Hatussas założone zostało na ściętym wierzchołku wzgórza, co miało znaczenie dla obronności tego miejsca, na powierzchni około 1,8 km2. W skład miasta wchodziła cytadela wraz z budynkami administracyjnymi i świątyniami oraz obszar, na którym zamieszkiwali obywatele. Ta część otoczona była murami obronnymi. Do miasta dostać można było się jedną z sześciu bram. Do dzisiaj zachowały się tylko cztery z nich. Zachodnią bramę zdobił relief lwa, wschodnia ozdobiona była reliefem wojownika, zaś na bramie południowej widniał relief sfinksa. W Hatussas znajdowało się wiele zespołów świątynnych. Badania archeologiczne w Hatussas doprowadziły do odkrycia jednej z najstarszych bibliotek królewskich na terenie Bliskiego Wschodu, składającej się z 1300 tabliczek.

Według hipotez niektórych badaczy kultury i państwowości starożytnego Bliskiego Wschodu upadek Huattusas nie był związany bezpośrednio z najazdem Ludów Morza – to sami mieszkańcy miasta mieli podjąć decyzję o jego opuszczeniu, a budynki związane z organami władzy spalili. Hugo Winckler, pierwszy archeolog kierujący pracami wykopaliskowym w Hatussas, przełożył też na język niemiecki Kodeks Hammurabiego oraz Listy z Amarny, czyli pozostałości korespondencji dyplomatycznej pomiędzy władcami Egiptu a władcami niezależnych państw w Mezopotamii i Anatolii.

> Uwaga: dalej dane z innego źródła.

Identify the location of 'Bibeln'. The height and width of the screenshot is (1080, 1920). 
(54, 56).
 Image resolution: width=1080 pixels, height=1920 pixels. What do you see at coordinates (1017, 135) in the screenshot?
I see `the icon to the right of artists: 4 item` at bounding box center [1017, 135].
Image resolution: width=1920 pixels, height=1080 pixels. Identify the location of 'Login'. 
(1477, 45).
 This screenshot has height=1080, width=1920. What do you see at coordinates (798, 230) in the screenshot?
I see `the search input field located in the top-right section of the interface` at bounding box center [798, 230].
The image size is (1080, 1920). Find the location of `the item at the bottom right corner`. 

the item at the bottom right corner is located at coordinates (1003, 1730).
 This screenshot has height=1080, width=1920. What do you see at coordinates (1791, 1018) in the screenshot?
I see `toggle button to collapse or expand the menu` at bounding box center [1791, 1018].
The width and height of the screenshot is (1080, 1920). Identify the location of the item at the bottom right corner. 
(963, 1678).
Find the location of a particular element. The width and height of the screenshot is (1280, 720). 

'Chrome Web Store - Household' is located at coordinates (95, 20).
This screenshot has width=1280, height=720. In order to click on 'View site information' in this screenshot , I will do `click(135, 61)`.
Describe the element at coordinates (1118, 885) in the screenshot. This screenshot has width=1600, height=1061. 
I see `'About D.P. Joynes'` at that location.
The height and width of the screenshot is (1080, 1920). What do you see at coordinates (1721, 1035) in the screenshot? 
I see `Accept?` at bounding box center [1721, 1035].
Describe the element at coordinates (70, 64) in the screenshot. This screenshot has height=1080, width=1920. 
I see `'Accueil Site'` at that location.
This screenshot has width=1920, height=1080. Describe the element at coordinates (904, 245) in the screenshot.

Po odwiedzeniu ruin miasta pojechaliśmy jeszcze na chwilę do znajdującego się nieopodal panteonu bogów hetyckich – czyli położonych w skałach miejsc, gdzie znajdowały się między innymi malowidła naskalne, płaskorzeźby, czy miejsce spalania ciał.

Po kolejnej przerwie na lunch pojechaliśmy już w kierunku miejsca dzisiejszego noclegu, czyli przepięknie położonego miasta Amasya – stolicy starożytnego państwa Pontu. Miasto, którego początki sięgają 6500 roku p.n.e., mieści się w wąskiej dolinie rzeki Yeşilırmak (Zielona Rzeka). W czasach osmańskich było ono ważnym ośrodkiem kulturalnym, w którym kształciło się zarówno wielu ludzi nauki (między innymi słynny geograf Strabon, żyjący w I wieku p.n.e.), jak i osmańscy książęta. Nic dziwnego, że do dziś Amasyę zdobi tak wiele budynków ufundowanych przez sułtanów. Można tu jednak odnaleźć także ślady wcześniejszych cywilizacji.

Na urwistej skale wznoszą się ruiny twierdzy, wewnątrz której znajduje się pałac osmański, a także tajemne przejście podziemne. Nad samym miastem górują wyciosane w skale, wspaniałe grobowce królów pontyjskich, które szczególnie pięknie wyglądają w nocy, gdy są podświetlone. Naturalne piękno otaczającej Amasyę przyrody oraz wspaniała zabytkowa architektura przyniosły jej zaszczytne miano jednego z najpiękniejszych miast Turcji.

Dzisiaj śpimy w hotelu Taşhan, położonym w samym centrum miasteczka w zabytkowym budynku.